Jason Kidd shuts down Lonzo Ball comparisons: 'He has a ways to go'

WASHINGTON (USA TODAY) - Jason Kidd is one of the greatest, most versatile point guards in NBA history. He's a lock to be inducted into the Hall of Fame in 2018, his first year of eligibility, and is cemented throughout the pro hoops record books, whether it be for assists (second all-time with 12,091), triple-doubles (third all-time with 107) or All-Defensive selections (tied for fifth all-time with nine).

So as Kidd, now head coach of the Milwaukee Bucks, sees it, it's time to stop comparing him to Los Angeles Lakers rookie Lonzo Ball.
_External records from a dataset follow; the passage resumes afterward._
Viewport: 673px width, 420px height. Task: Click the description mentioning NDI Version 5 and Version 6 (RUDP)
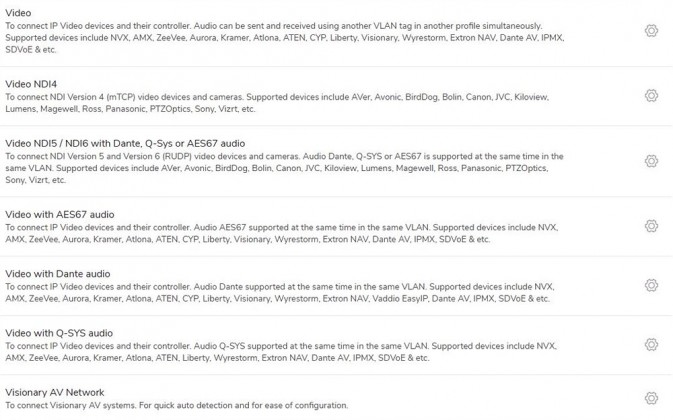click(284, 168)
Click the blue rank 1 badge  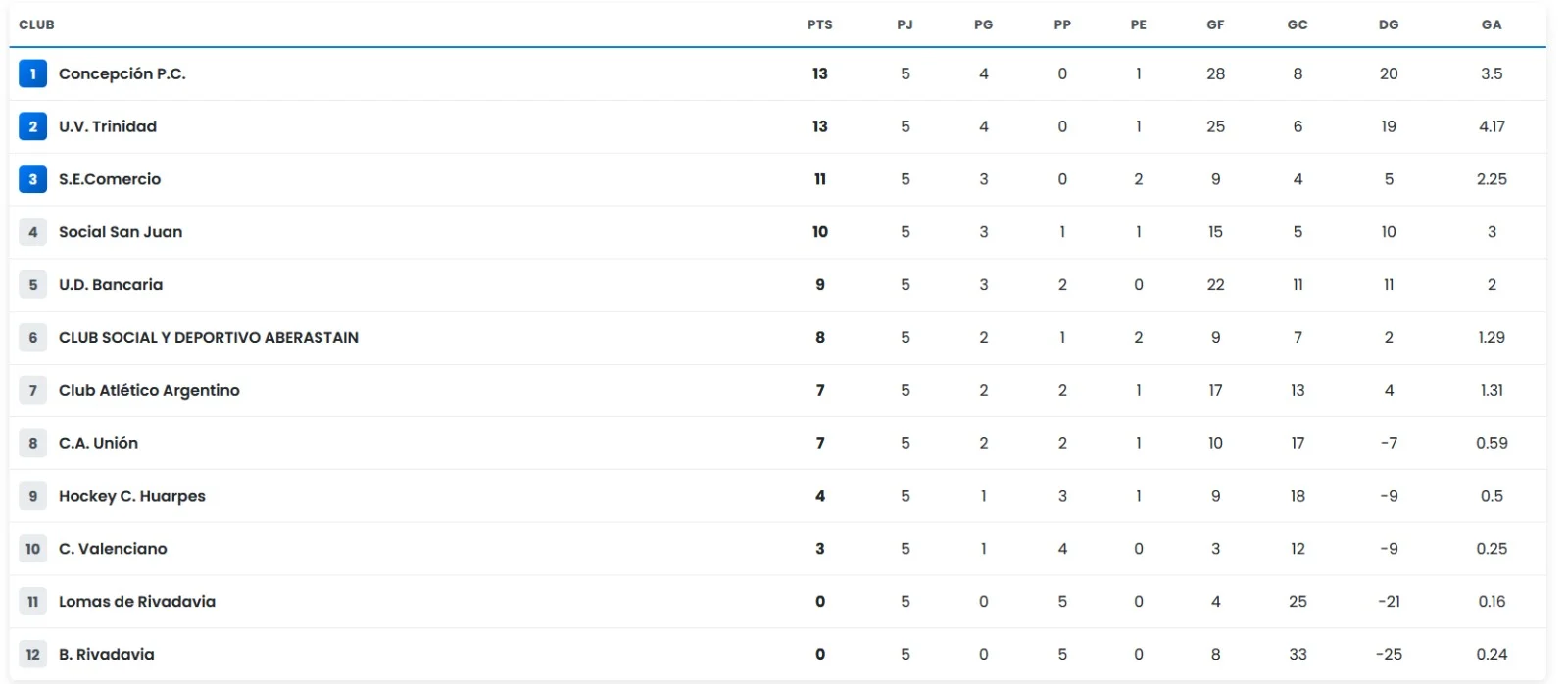32,73
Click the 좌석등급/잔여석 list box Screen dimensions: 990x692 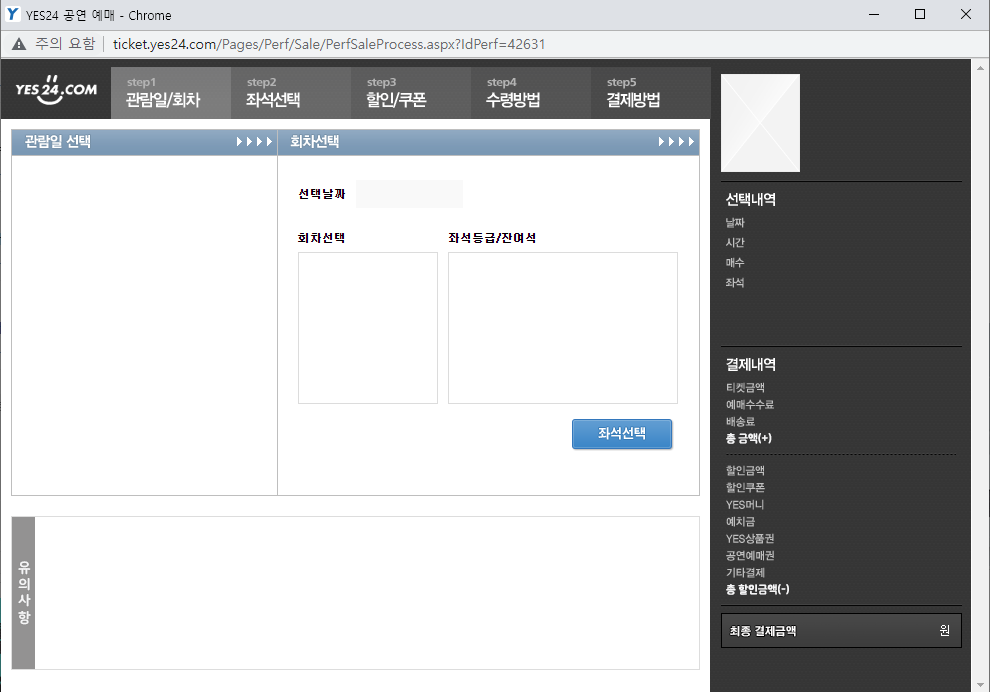click(562, 327)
Making an appearance on ESPN's First Take on Thursday, Kidd said that those comparisons, which have been thrown around since Ball entered the national spotlight last year at UCLA, are "a stretch."

"The first thing (when making those comparisons) — does someone play hard for 48 minutes and are you willing to do anything to win?" Kidd said. " ... He has to understand what it means to play hard and what it means to win and how to win at the highest level. It takes time. Hopefully, in three years, maybe there is a better comparison. But right now, it is a stretch, and he has a ways to go."

As Kidd noted, it's "still early" in Ball's career. He only has 11 NBA games under his belt and is a year away from his 21st birthday. Great things take time, and for Ball, the potential to be great is certainly there.

But the first three weeks of Ball's career have been underwhelming. He's averaging 6.8 assists and 6.3 rebounds, good enough for second and fourth, respectively, among his fellow rookies. But his scoring — he's averaging 8.8 points per game on 29.5% shooting from the field and 23.1% from beyond the arc and has only reached the double-digit mark twice — has been an early cause for concern.

"It's going to take a little time because of all the hype and expectations that everybody thought he was going to come out and set the league on fire," Kidd said, noting that Ball will be "fine" as his career progresses. " ... He still has the skill set that a lot of guys don't have in this league, and that's making his teammates better."